About Eden

Eden Liddelow's Biography

For Eden Liddelow life is language. Fascinated from an early age by English literature, she also wrote poetry in an invented language at 9 years old. At 10 she published her first poetry in English. Enchantment with sound at that age also involved composing music at the piano. Then came a satirical Wild West comic strip and a book of comic short stories, both unfortunately lost later in a house fire. Learning French poetry took the language fascination further and broadened imaginative horizons. From French too came surrealism, which has informed all her short fiction, notably her collection Metal Detecting. The seductions of the French language would take her into the translation of three books – one on social psychology (taken up by the NSW Police Department) one by a noted Parisian columnist, and one on religion and philosophy. For further immersion in the language and culture she acquired a house in southern France. Her critical books have all involved some analysis of French fiction and ideas.
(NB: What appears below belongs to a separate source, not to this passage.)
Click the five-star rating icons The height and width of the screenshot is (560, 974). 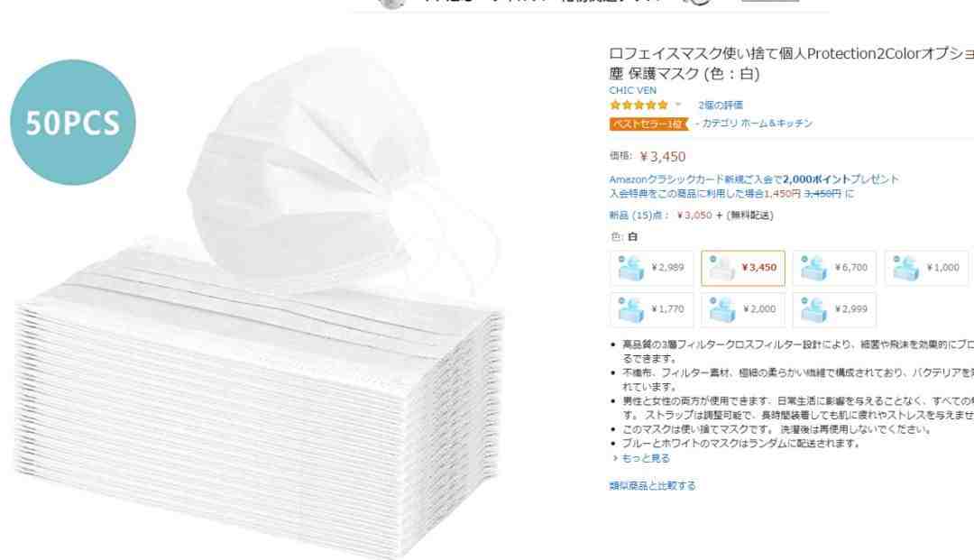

The language of literature, often called stylistics, was the subject of her doctoral thesis, which examined rates of textual cohesion in the novels of Henry James and Samuel Beckett, and what these data can tell us about modernist thinking and modern life. The language of Kleinian psychoanalytic theory featured in her first critical book After Electra: rage, grief and hope in twentieth-century women’s fiction. Her four early novels, We Two Alone, The Quarantine Station, Flutter and The Bird Hide all feature particular, often strange patterns of language, sometimes drawn from literature, which haunt one or more of the characters.
The other preoccupation in her writing is the interaction of politics and philosophy across the West over the last hundred years. From Big Brother to Big Brother: nihilism and fiction in the age of screens examines the influence of Nietzschean nihilism in politics and literature since World War Two. Gift and Demand: writing against annihilism follows on from there, showing how the progressive loss of Aristotelian mind and philia with the ascendancy of neoliberalism has led to a destructiveness unparalleled in recent times, culminating with Trump and the possible sacrifice of the planet itself. The dominance of screen culture is part of this annihilism; and literature shows, in its absolute privilege of being itself, the extent to which regard for being has been lost in a politics of libertarian supremacy now deeply invested in the screen and AI.
Her later novel Unless a Grain of Wheat is concerned with both politics and language, in the sense that the politics of the Arab Spring and the interaction of Muslim and Anglo characters is interpenetrated by the role of the subjunctive, a linguistic category found less in English than in French, but still something wonderful. Eden’s current work in progress, the Gold trilogy, is a departure, examining the allure and provenance of gold from the earliest times.
Eden lives in Melbourne and France with her partner Graham. She plays the piano, sings in choirs, and watches birds (which are the characters in her novel The Garden). Involved for many years in party and community politics, she chaired for some years the Victorian Advisory Council of the ABC. She suffers from the rare condition Whipple’s Disease, which is now manageable.